I Hate the Internet


I hate the internet. Never before, in the history of man, has the means of such incredibly rapid dissemination of blatantly false information been so easily accomplished. Given that most people lack training in critical thinking, the internet has given rise to more bullshit masquerading as ‘fact’ than in any time since Gutenberg invented moveable type.

I hate the internet. By education, I am a scientist. I am trained as a zoologist, which also entails a solid dose of chemistry, physics, and physiology. Science uses “the scientific method.” The scientific method states that theories are testable, repeatable, and capable of being changed when new information becomes available. A claim of any sort requires demonstrable evidence. In short, extra-ordinary claims require extra-ordinary proof. But not on the internet.

Below are several of my latest favorites.

  • Obama has introduced a Muslim Outreach program for schoolchildren.
  • The White House is calling Christmas trees “holiday trees.”
  • Members of Congress and their families are not required to pay back their student loans.
  • The hydrogen-oxygen bonds in our water now have the wrong bond angle which causes cancer.
  • Red Bull contains a banned, government-manufactured stimulant which causes brain tumors.
  • Criminals are handing out key rings with hidden tracking devices embedded within them to find houses to rob.
  • Weirdos are injecting women with instant acting knock-out drugs in mall parking lots and kidnapping them by tossing them into car trunks.

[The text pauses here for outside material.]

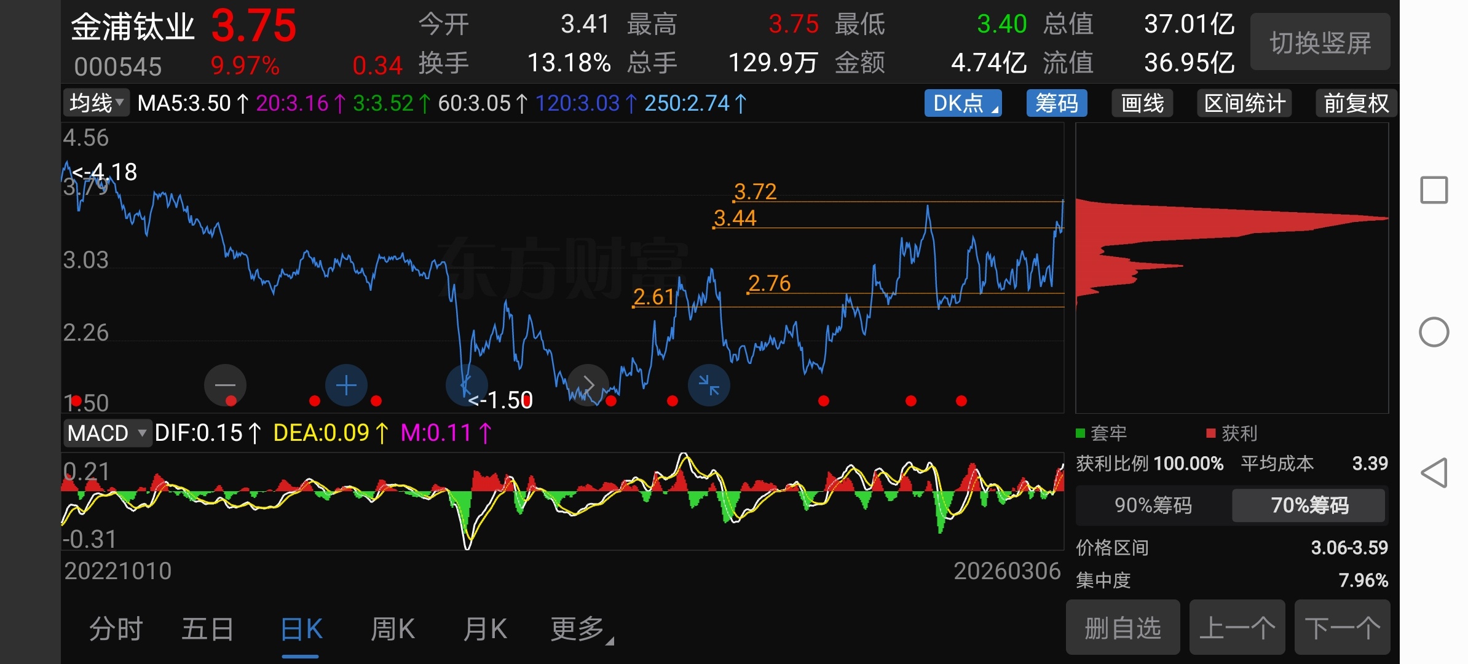Tap Android recent apps square
The width and height of the screenshot is (1468, 664).
click(1434, 190)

All false, and all clogging the feeds of my social media outlets in their absurdity.

Just a moment. I don’t hate the internet. I love the internet. What I hate is the willingness of intelligent people to blindly accept, and pass along, such a wide variety of baseless rumor as if it were fact. People have always believed in weird and baseless crap. A search for “why people believe weird things” came back with 126,000,000 hits. This is not a new phenomenon. I suspect when word got out about Moses and the Plagues of Egypt, the rumor mill was working as fast as was possible. But today, “as fast as possible” means as fast as the sorry combination of hitting the “SHARE” button coupled with the speed of electrons.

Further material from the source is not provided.